» **Work to be completed**: Determine how many lines of the data below contain the string "Source", treating uppercase and lowercase letters as distinct. Reply with the number alone.

» **Dataset extract**:

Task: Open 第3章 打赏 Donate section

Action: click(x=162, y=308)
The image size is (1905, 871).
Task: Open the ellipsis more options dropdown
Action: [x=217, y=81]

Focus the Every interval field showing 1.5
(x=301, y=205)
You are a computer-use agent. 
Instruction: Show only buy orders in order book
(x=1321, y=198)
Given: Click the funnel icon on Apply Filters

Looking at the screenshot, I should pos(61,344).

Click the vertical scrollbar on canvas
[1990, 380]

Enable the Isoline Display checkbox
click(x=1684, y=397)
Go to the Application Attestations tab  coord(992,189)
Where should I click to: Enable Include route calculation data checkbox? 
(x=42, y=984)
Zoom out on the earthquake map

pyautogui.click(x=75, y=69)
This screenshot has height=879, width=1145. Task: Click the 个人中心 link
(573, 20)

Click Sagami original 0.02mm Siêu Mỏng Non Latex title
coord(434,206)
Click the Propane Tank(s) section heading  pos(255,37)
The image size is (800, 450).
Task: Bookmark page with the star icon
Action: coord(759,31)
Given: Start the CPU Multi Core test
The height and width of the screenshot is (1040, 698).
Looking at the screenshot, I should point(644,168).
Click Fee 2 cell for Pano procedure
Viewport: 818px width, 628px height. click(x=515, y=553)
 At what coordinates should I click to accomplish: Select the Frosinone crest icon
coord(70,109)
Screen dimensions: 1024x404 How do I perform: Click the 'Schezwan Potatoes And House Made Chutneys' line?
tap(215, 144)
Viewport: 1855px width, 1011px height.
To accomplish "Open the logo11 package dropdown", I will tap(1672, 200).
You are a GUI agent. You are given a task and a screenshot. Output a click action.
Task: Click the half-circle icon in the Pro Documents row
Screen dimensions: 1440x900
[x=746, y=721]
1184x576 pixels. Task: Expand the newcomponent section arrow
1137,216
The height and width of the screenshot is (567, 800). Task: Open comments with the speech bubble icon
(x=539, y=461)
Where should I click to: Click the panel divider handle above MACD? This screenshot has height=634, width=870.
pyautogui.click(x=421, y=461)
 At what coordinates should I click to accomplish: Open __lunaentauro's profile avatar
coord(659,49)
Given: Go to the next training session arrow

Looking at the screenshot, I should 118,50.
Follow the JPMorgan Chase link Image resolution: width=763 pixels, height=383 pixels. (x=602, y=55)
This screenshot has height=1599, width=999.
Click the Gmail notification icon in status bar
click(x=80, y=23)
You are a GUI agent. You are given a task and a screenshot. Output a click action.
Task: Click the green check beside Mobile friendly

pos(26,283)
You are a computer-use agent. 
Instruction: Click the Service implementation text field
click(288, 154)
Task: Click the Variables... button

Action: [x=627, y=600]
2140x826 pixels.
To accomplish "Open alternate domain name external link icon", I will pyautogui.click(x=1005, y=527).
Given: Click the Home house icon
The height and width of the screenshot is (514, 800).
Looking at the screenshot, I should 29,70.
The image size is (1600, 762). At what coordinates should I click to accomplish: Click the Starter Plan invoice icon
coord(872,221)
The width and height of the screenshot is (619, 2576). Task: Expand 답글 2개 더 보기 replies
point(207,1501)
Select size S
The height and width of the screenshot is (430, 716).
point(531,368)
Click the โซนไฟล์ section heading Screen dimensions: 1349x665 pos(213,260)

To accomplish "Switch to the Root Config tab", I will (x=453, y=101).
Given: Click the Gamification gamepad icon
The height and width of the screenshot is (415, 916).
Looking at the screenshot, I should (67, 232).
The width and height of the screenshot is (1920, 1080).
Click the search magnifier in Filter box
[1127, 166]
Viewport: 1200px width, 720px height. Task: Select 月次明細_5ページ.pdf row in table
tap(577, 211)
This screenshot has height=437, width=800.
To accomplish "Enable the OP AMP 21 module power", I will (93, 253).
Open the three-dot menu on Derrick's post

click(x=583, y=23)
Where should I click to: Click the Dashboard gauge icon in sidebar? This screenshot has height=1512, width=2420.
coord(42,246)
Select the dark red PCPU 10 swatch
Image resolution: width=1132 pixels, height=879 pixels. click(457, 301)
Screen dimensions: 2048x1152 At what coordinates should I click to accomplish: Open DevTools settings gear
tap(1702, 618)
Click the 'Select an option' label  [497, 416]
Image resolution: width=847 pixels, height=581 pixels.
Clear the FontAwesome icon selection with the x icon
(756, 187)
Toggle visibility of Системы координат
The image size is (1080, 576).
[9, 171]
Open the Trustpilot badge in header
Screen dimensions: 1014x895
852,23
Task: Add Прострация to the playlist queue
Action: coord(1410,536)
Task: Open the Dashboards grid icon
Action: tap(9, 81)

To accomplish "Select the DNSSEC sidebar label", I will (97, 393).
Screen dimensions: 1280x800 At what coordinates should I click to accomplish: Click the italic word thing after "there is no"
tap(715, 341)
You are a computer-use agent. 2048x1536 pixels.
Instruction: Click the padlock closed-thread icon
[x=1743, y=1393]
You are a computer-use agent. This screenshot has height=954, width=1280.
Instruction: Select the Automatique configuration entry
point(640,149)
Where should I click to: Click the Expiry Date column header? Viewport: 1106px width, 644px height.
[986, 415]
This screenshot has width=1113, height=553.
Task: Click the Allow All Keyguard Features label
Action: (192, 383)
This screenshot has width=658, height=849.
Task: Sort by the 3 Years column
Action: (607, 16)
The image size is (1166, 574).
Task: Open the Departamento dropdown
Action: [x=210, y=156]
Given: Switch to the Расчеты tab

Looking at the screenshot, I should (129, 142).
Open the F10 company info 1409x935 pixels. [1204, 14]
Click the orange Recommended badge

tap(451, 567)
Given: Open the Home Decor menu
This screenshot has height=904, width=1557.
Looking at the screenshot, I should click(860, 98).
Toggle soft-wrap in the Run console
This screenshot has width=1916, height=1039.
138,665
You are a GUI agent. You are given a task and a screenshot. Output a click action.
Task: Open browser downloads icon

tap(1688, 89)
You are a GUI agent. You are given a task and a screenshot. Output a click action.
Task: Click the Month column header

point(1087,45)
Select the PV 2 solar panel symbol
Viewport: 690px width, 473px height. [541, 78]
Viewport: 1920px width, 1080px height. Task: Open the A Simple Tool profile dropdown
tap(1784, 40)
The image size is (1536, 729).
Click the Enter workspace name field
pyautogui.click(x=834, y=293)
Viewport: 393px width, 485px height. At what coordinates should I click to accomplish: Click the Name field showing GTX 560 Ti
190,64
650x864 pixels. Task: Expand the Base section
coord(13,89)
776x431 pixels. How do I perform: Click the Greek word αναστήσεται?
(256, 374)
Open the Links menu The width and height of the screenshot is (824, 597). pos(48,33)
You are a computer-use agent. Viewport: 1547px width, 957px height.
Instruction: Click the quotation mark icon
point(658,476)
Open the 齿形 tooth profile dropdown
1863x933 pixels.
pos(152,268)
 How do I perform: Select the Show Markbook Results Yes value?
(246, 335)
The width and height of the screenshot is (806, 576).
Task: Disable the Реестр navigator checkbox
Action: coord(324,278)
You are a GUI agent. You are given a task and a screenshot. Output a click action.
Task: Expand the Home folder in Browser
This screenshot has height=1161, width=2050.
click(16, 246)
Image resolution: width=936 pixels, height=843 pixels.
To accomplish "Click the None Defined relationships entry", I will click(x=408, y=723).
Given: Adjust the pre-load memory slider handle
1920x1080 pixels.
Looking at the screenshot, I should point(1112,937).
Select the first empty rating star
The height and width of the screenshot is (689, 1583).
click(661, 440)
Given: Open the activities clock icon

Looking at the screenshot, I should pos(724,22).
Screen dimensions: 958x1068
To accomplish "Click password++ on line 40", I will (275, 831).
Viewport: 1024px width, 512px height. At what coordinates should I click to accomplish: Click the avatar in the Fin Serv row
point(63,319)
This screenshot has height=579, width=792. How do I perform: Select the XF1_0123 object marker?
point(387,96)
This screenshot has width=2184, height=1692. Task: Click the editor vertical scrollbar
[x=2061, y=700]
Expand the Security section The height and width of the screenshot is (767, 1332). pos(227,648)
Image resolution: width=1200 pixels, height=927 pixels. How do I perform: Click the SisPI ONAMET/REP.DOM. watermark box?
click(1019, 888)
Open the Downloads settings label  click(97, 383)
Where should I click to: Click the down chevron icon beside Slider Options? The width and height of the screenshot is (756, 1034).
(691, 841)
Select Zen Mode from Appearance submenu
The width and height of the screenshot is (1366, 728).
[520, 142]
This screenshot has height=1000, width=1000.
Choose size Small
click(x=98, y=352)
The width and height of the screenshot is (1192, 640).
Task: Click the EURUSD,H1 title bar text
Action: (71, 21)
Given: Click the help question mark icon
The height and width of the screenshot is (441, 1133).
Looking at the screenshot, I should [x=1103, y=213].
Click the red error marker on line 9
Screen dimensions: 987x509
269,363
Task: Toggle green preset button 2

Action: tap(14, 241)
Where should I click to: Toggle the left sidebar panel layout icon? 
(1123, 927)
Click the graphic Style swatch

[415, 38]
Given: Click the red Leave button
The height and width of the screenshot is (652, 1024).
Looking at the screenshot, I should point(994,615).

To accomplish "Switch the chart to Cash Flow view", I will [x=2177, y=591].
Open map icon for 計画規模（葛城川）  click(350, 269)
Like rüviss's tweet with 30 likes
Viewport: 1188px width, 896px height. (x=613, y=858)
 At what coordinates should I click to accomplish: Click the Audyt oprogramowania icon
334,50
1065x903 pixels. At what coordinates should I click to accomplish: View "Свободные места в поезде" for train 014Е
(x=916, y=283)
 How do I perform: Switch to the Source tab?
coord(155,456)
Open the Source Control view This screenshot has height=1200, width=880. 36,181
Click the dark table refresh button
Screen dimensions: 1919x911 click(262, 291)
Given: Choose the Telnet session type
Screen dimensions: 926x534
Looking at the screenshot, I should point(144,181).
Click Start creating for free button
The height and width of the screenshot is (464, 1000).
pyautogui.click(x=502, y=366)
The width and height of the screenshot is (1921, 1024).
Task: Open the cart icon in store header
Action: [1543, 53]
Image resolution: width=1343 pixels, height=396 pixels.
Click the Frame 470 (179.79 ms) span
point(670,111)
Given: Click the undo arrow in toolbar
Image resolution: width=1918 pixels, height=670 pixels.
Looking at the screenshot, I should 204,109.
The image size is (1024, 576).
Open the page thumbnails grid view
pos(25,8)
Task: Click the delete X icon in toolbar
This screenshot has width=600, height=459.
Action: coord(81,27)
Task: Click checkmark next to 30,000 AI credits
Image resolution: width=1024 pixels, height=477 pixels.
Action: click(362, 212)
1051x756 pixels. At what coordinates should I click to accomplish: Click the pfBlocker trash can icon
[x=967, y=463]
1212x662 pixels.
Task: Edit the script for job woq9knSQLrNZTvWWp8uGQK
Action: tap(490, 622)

» **Finished exercise**: 2